Das Verfahren würde es den Gegnern des Rentenplans ermöglichen, „die Umsetzung der Reform für neun Monate zu blockieren“, so die sozialistische Abgeordnete Valérie Rabault, eine Vizepräsidentin der Versammlung. Sondern “wenn ein RIP ausgelöst wird” auf [the question of] Renten, „es muss vor der Verabschiedung des Gesetzes sein“, sagte sie.

Laut dem Abgeordneten der Kommunistischen Partei Frankreichs, Stéphane Peu, der zusammen mit Rabault Mitglied der NUPES ist, hat die Linkskoalition jedoch seit dem 14. März, zwei Tage bevor Borne sich auf 49.3 berief, die Unterstützung der erforderlichen 185 Abgeordneten. Der Gesetzentwurf von Peu sieht vor, dass „das Rentenalter 62 nicht überschreiten darf“, sagte er.

Der Verfassungsrat

Das RIP ist nicht die letzte Option für Gegner, wenn die Misstrauensvoten nicht bestanden werden. „Es hätte mehrere Einsprüche beim Verfassungsrat gegen diesen Text gegeben, wenn er durch Abstimmung angenommen worden wäre“, sagte Charles de Courson, ein LIOT-Abgeordneter, am 14. März.

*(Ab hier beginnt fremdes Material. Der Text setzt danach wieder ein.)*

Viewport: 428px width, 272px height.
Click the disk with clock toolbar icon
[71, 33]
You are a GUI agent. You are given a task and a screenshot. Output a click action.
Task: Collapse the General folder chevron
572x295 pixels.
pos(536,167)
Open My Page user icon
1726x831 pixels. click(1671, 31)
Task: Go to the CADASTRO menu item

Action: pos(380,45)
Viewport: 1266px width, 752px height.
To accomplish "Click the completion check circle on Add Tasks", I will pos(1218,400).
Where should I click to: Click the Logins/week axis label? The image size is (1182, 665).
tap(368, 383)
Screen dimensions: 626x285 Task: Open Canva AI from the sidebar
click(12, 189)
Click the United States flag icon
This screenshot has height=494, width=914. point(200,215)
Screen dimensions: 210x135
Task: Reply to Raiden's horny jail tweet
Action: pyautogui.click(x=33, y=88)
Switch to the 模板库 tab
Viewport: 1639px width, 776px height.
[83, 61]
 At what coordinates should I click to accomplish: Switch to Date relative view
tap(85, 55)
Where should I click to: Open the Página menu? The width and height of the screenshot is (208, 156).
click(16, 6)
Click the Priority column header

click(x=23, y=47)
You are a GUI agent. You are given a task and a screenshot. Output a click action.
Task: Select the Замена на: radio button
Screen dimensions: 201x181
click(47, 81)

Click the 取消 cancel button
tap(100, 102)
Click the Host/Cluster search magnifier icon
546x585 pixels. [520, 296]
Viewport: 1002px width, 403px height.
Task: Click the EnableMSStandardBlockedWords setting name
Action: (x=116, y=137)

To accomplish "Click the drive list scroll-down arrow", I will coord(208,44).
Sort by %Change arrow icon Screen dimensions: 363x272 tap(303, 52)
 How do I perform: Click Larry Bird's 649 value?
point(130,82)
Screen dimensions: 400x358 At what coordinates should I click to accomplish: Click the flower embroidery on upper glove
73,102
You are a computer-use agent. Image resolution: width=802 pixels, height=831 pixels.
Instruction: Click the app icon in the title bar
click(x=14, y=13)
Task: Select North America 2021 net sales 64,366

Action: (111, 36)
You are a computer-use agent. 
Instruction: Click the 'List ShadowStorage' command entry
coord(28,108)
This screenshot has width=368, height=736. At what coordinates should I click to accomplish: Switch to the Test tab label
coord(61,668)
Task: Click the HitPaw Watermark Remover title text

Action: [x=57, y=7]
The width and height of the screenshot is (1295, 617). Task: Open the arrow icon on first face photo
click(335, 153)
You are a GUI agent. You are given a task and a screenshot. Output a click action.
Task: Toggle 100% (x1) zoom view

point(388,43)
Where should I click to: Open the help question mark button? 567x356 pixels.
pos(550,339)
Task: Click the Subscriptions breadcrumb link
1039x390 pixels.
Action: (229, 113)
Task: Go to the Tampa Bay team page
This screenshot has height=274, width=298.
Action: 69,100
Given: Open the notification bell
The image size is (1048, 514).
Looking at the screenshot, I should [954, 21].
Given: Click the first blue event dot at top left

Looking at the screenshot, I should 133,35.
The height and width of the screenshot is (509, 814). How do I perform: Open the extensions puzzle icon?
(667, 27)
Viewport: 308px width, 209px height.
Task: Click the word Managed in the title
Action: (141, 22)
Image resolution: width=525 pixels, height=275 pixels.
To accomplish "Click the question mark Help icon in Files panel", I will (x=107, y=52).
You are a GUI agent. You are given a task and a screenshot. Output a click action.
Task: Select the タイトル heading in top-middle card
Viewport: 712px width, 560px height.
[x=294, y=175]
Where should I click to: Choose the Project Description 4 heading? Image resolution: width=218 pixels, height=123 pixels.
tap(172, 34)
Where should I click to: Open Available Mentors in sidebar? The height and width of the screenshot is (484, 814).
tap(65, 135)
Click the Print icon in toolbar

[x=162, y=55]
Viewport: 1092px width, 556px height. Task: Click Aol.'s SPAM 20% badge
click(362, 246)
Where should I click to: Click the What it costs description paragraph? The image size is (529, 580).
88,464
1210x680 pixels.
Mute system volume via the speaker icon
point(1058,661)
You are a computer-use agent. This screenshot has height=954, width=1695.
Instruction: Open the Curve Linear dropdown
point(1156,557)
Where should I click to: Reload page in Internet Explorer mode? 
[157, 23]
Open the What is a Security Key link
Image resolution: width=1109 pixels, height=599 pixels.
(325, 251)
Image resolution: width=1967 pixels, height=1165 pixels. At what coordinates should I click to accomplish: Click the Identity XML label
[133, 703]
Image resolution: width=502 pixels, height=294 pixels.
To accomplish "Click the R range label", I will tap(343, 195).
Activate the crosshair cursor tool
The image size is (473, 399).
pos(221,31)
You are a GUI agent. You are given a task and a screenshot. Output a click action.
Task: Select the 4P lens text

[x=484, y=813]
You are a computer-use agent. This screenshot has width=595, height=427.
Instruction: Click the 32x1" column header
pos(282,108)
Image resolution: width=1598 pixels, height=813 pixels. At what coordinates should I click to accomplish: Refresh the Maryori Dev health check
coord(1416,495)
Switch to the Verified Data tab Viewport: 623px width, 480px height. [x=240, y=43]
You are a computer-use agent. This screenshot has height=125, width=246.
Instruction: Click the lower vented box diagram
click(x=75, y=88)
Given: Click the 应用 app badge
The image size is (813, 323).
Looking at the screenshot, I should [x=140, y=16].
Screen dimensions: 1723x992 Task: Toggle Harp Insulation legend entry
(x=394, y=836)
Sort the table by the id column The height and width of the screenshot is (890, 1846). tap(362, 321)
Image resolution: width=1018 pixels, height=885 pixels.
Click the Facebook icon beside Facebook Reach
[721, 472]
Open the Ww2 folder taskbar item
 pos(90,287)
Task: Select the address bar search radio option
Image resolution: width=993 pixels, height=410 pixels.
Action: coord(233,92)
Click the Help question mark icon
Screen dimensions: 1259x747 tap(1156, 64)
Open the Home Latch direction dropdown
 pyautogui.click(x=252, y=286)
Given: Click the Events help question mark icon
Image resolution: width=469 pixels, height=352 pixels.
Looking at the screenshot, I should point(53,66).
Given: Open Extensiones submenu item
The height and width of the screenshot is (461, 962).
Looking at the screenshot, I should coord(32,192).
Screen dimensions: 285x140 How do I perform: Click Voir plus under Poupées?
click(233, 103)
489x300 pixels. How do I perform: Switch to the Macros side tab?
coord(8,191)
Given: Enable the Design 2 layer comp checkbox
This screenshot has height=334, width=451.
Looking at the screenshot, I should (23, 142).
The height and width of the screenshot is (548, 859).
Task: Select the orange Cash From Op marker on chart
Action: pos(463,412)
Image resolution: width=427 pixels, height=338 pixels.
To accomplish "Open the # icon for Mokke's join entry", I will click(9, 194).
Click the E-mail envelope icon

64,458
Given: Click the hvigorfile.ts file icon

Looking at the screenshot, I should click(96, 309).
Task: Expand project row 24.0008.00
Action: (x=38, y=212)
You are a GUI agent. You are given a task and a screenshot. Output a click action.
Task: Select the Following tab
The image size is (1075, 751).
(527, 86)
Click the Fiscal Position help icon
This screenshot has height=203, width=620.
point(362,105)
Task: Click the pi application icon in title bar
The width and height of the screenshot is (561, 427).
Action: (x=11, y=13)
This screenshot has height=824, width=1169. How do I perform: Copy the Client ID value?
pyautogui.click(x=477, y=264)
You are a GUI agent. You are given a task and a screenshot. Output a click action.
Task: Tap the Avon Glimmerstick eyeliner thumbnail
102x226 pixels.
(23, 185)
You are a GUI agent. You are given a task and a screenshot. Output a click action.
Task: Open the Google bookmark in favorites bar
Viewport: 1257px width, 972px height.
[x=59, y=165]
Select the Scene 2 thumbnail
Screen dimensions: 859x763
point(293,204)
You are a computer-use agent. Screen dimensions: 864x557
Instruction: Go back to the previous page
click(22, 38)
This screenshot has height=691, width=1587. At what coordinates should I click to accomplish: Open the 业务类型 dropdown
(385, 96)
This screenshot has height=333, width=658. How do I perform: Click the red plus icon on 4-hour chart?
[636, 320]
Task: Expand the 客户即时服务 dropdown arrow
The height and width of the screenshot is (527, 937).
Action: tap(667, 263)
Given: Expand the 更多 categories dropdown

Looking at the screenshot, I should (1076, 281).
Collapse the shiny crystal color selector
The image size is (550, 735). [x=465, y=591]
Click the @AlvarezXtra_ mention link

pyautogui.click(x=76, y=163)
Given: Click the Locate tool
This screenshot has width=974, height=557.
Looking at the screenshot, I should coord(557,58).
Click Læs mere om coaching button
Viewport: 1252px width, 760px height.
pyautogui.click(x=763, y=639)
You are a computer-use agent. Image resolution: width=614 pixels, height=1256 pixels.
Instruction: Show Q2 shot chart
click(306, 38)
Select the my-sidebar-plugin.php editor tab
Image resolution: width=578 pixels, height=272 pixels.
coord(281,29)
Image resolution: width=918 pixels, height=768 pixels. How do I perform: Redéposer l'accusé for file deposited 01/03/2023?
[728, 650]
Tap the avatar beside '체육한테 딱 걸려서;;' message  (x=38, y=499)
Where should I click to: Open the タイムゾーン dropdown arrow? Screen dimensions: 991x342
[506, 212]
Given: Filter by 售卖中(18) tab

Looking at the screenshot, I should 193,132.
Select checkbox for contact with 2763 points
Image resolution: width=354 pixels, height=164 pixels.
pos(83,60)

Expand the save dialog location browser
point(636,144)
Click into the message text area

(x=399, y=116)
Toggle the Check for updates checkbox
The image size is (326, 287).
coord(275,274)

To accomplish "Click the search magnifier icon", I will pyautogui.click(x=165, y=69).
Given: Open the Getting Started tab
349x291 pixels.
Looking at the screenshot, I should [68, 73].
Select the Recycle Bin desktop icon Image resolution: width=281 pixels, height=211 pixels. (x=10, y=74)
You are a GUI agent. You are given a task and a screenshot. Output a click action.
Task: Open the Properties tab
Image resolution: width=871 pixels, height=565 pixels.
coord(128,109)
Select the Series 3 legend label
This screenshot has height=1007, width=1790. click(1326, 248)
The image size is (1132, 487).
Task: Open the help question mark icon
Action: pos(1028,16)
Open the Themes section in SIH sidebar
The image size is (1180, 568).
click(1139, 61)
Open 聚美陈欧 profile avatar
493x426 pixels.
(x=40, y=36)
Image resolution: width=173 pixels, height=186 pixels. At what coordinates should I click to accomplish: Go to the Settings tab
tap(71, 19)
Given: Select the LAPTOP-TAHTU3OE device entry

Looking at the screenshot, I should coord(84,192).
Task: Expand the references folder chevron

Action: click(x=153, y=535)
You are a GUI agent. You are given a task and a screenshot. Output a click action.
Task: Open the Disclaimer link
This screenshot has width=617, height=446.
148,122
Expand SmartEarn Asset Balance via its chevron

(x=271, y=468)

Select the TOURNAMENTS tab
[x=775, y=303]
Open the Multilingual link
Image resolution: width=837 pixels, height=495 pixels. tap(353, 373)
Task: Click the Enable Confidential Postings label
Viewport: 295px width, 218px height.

Mathilde Panot, die Führerin der extremen Linken La France Insoumise (France Unbowed, LFI) Partei in der Versammlung, hat versprochen, dass die Linke an den Rat appellieren wird. Die NUPES wird argumentieren, dass die Reform, die in das Sozialversicherungsbudget eingefügt wurde, ein legislativer Zusatz ist, da der Text mehr als nur die Finanzen anspricht.

Linke Abgeordnete wollen sich auf die Meinung Frankreichs verlassen Conseil d’État (Staatsrat), der die Regierung vor der Gefahr gewarnt hatte, dass bestimmte Maßnahmen in seinem Rentenreformplan sowie das Fehlen klarer Berechnungen des Plans verfassungswidrig seien.

Dieser Artikel ist eine Übersetzung des original auf französisch.